Menguak Jejak Pra-Sejarah Sukabumi: Seminar BRIN dan Ponpes Al-Fath Bongkar Temuan Baru Gunung Tangkil
SUKABUMI, beritaekspos com.
Ponpes Modern Al-Fath, jadi saksi momen penting saat menggelar seminar hasil penelitian awal Badan Riset dan Inovasi Nasional (BRIN) yang dipaparkan di hadapan puluhan peserta di Aula Syekh Quro, Jumat 30 Mei 2025.
KH Fajar Laksana, Pimpinan Ponpes Al-Fath, menyambut hangat tim BRIN yang hadir membahas kerja sama resmi lewat MoU Nomor 36/Maret 2025, kolaborasi besar antara negara dan swasta untuk menguak sejarah dan budaya Sukabumi.
"Penelitian Tahap IV ini menjadi lanjutan dari penelitian tahap I, II, dan III yang sebelumnya hanya fokus pada benda-benda di Museum Prabu Siliwangi tanpa menelusuri lokasi penemuannya," ujarnya.
Kini kata dia tim peneliti turun langsung ke lapangan untuk memastikan apakah batu, fosil, dan koleksi lain memang sesuai dengan asal muasalnya. Hasilnya? Mengejutkan sekaligus menguatkan nilai sejarah museum tersebut.
Salah satu lokasi yang jadi sorotan adalah Gunung Karang, di mana struktur bebatuan yang ditemukan sama persis dengan yang ada di museum, termasuk fosil berbentuk kerang laut dan binatang purba.
Para ahli memastikan kawasan ini sudah berumur jutaan tahun, termasuk mengalami perubahan akibat kenaikan permukaan laut. Tak heran jika Gunung Karang kini direkomendasikan sebagai calon Eko Museum, termasuk kawasan Gunung Tangkil.
Di Gunung Tangkil, para peneliti justru menemukan harta karun baru: Dakon batu berlubang dari budaya megalith budaya pra-sejarah yang menandakan adanya aktivitas manusia purba di sana.

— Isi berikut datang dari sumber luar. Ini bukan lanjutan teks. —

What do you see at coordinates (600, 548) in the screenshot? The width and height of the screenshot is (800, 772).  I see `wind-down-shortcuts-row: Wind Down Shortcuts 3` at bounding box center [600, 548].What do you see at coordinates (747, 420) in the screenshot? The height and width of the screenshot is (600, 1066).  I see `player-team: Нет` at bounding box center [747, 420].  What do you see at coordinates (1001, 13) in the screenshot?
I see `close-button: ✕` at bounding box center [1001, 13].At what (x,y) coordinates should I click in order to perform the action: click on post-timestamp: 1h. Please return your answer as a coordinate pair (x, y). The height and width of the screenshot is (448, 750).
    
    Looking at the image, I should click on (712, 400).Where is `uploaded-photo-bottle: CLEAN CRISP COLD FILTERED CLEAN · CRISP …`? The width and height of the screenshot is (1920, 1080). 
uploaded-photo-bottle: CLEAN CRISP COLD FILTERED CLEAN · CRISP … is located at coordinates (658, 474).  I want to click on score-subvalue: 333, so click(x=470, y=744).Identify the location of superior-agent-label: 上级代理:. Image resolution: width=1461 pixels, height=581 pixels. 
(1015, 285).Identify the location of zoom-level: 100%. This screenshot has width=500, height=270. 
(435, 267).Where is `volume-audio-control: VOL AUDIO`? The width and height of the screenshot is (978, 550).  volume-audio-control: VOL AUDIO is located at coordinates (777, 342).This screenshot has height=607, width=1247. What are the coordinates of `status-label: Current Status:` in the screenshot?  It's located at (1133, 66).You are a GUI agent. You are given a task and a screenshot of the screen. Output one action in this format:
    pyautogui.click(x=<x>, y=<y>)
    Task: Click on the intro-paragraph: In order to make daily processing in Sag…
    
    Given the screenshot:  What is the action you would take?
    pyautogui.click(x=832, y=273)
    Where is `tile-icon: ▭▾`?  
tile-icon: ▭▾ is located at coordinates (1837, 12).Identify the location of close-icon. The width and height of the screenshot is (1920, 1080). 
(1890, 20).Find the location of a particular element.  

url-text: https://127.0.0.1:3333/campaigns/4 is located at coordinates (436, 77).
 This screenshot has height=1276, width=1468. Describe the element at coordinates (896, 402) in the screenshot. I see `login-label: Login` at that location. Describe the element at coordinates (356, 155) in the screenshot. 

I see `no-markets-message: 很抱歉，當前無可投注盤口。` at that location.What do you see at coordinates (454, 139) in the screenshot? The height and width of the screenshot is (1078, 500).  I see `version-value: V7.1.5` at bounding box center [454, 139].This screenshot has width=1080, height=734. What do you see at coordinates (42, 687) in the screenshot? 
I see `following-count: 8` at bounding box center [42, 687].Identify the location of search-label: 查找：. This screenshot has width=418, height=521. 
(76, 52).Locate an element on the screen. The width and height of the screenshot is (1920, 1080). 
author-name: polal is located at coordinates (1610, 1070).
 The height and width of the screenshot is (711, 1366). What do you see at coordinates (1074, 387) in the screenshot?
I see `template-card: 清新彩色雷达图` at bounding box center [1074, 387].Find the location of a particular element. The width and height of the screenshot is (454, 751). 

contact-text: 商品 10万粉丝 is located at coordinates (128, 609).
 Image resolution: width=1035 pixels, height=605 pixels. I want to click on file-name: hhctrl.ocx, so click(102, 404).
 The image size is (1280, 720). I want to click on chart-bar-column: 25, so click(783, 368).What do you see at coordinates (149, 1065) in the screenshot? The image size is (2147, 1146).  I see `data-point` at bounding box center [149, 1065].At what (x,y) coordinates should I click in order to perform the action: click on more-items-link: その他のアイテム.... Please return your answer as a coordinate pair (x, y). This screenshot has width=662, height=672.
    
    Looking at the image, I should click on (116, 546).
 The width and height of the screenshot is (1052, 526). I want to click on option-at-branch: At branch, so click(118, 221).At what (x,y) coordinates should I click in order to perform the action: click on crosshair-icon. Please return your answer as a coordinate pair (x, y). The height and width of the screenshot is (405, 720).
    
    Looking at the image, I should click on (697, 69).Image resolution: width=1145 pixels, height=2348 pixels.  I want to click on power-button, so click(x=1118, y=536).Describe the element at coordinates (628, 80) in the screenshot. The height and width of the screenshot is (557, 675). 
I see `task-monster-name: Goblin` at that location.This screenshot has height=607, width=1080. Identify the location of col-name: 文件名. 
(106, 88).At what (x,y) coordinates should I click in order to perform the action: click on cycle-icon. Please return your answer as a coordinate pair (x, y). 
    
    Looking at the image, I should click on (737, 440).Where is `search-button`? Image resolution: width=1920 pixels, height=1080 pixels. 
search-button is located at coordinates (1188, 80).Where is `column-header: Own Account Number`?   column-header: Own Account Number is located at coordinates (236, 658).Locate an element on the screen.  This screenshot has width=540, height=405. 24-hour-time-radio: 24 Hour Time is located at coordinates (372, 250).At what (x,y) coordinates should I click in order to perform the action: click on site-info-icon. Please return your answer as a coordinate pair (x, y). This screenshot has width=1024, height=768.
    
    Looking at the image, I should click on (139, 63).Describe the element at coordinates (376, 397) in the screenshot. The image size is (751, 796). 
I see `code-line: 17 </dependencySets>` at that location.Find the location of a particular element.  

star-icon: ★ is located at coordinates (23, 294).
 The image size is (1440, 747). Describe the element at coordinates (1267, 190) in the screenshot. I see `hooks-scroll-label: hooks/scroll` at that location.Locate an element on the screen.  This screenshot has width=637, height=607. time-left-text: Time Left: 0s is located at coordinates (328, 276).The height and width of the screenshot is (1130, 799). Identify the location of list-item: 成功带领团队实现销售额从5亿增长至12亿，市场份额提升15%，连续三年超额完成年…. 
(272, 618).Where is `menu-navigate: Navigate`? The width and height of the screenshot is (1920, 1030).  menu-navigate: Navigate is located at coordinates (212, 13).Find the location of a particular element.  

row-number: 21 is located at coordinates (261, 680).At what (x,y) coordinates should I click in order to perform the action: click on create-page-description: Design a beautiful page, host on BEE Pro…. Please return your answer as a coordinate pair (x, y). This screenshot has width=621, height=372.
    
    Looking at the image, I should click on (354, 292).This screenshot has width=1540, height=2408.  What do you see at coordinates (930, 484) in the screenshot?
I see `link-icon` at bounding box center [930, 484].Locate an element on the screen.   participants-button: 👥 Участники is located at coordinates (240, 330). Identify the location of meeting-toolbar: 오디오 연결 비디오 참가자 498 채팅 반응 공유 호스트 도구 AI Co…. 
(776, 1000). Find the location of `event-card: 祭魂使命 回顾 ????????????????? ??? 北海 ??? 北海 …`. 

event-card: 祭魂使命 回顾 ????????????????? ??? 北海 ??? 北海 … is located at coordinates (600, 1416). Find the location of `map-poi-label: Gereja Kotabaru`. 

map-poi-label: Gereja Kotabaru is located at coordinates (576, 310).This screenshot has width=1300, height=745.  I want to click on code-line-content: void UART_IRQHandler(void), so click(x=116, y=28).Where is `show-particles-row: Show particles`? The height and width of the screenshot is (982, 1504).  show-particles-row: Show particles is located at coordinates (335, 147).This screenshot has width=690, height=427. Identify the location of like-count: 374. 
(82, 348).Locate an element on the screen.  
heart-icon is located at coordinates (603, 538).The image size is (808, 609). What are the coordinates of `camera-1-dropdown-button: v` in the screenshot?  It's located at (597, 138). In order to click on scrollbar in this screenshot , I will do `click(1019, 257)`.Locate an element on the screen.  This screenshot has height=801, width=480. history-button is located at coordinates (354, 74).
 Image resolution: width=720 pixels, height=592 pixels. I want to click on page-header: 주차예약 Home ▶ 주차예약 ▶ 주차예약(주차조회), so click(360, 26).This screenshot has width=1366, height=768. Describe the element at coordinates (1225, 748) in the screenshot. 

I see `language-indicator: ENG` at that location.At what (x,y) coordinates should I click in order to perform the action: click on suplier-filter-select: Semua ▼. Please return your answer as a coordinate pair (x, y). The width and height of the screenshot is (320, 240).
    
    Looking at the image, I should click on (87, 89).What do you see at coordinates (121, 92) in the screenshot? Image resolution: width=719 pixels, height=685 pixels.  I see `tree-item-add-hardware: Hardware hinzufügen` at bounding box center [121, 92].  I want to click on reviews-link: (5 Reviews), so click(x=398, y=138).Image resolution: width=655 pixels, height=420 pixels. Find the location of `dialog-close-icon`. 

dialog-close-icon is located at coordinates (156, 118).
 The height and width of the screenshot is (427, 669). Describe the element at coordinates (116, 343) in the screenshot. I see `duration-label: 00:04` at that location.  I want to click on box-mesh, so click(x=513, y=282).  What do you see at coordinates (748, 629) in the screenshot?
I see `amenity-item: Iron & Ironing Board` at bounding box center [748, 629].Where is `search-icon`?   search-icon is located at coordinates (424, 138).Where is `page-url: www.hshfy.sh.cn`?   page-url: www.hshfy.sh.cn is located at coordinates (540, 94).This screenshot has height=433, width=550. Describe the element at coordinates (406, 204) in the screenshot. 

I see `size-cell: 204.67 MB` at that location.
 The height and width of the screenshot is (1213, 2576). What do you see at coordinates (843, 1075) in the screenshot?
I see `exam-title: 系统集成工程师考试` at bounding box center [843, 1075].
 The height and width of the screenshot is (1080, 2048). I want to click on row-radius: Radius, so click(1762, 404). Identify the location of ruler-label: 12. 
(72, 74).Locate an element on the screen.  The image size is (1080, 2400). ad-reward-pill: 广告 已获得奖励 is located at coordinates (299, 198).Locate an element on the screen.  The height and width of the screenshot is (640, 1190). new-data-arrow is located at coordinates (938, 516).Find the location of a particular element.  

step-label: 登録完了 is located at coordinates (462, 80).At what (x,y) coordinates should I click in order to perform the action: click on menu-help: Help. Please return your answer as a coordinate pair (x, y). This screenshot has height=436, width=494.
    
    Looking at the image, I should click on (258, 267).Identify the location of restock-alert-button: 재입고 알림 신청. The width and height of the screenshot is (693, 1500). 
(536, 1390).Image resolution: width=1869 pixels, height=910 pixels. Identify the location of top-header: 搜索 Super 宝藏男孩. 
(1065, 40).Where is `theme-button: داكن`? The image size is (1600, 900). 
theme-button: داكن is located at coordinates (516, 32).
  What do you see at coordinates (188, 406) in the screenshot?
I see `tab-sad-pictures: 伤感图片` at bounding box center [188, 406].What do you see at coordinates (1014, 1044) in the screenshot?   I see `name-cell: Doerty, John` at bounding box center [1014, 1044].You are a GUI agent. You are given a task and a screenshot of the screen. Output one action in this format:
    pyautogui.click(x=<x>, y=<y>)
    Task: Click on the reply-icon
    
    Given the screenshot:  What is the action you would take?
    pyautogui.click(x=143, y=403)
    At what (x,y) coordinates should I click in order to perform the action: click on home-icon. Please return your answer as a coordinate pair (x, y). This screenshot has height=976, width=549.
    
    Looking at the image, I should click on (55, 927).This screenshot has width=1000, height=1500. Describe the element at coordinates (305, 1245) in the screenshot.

"Penemuan ini menunjukkan Gunung Tangkil bukan sekadar hutan lindung biasa, tapi menyimpan artefak penting yang bisa mengungkap sejarah peradaban lama di Sukabumi," tandasnya.
Namun, karena statusnya masih di bawah kawasan hutan lindung, KH Fajar Laksana berharap Pemda, gubernur, dan Kementerian Kebudayaan bisa turun tangan mengusulkan Gunung Tangkil sebagai situs resmi.
“Kami minta kepada Pemda untuk diusulkan menjadi situs. Diharapkan bupati, gubernur, dan kementerian bisa melakukan kegiatan lanjutan,” tegas Fajar, yang menekankan pentingnya langkah nyata pelestarian.
Kepala Dinas Pendidikan dan Kebudayaan, Punjul Saepul Hayat, menyebut kegiatan seminar ini sebagai lompatan besar bagi Sukabumi Raya. Selama ini, kata dia, daerah seperti Garut, Bandung, dan Tasikmalaya sudah lebih masif mempromosikan warisan budayanya.
Sementara Sukabumi justru seperti “imperior” karena kurang memahami asal-usul budayanya sendiri. Punjul pun berkomitmen penuh mendukung inisiatif ini, termasuk kemungkinan pembangunan gapura budaya lewat Musrenbang.
Punjul juga mengajak seluruh elemen — mulai dari Pemda, BRIN, LSM, hingga masyarakat untuk bersinergi menjaga dan memajukan budaya. Ia mencontohkan bangsa-bangsa maju seperti Jepang yang menjunjung tinggi filosofi Bushido sebagai identitas budaya.
“Sukabumi harus tahu dari mana ia berasal, di mana ia berdiri sekarang, dan ke mana ia akan menuju,” tandasnya, seraya menyebut bahwa rencana pembangunan tol ke Sukabumi hingga Padalarang juga perlu diimbangi dengan kemajuan di sektor kebudayaan.
Peneliti BRIN, Yusmaeni Eriawati, memaparkan detail menarik: pada masa lalu, batu-batu kuno tidak hanya jadi benda mati, tetapi dipakai dalam prosesi sakral untuk keluarga yang meninggal.
Kala itu, mereka belum langsung menguburkan jenazah, melainkan melewati ritual khusus, termasuk membuat arca untuk mengagungkan roh leluhur.
"Membuat arca-arca itu butuh dana besar dan keahlian memahat yang tinggi,” jelas Yusmaeni, menandai betapa tingginya nilai budaya yang terkandung dalam setiap temuan tersebut.